▸ **YOUR ASSIGNMENT**: Return the lines beginning at the one that contains "Screen dimensions: 839x438" and running to the end of the records, exactly and with nothing else. Omit pictures.

RECORDS: Begin

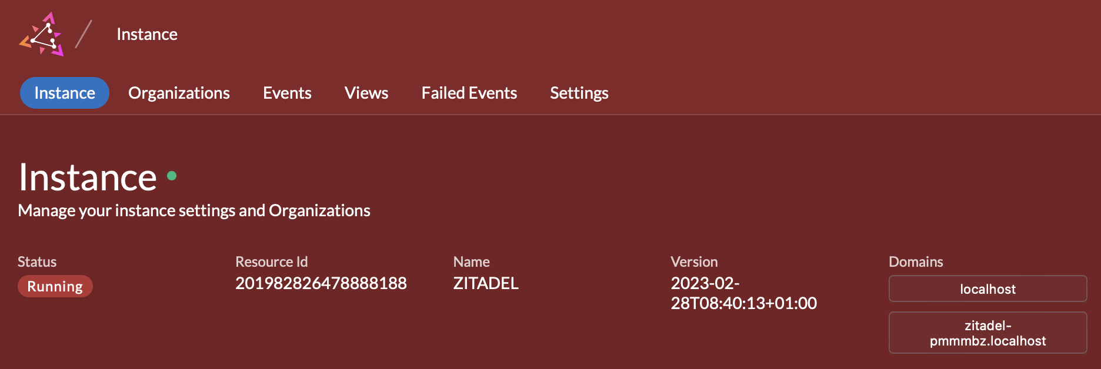Click the localhost domain button
The height and width of the screenshot is (369, 1101).
[987, 289]
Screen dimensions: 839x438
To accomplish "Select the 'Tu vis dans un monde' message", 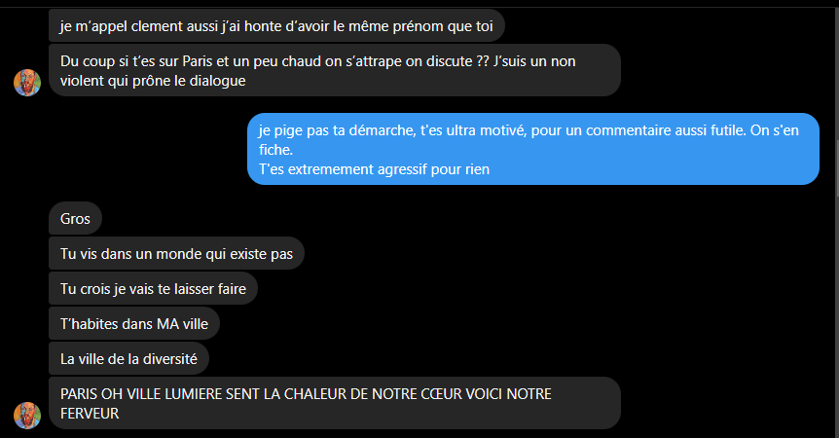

RECORDS: End

▸ **SOLUTION TO THIS EXERCISE**:
Screen dimensions: 839x438
To accomplish "Select the 'Tu vis dans un monde' message", 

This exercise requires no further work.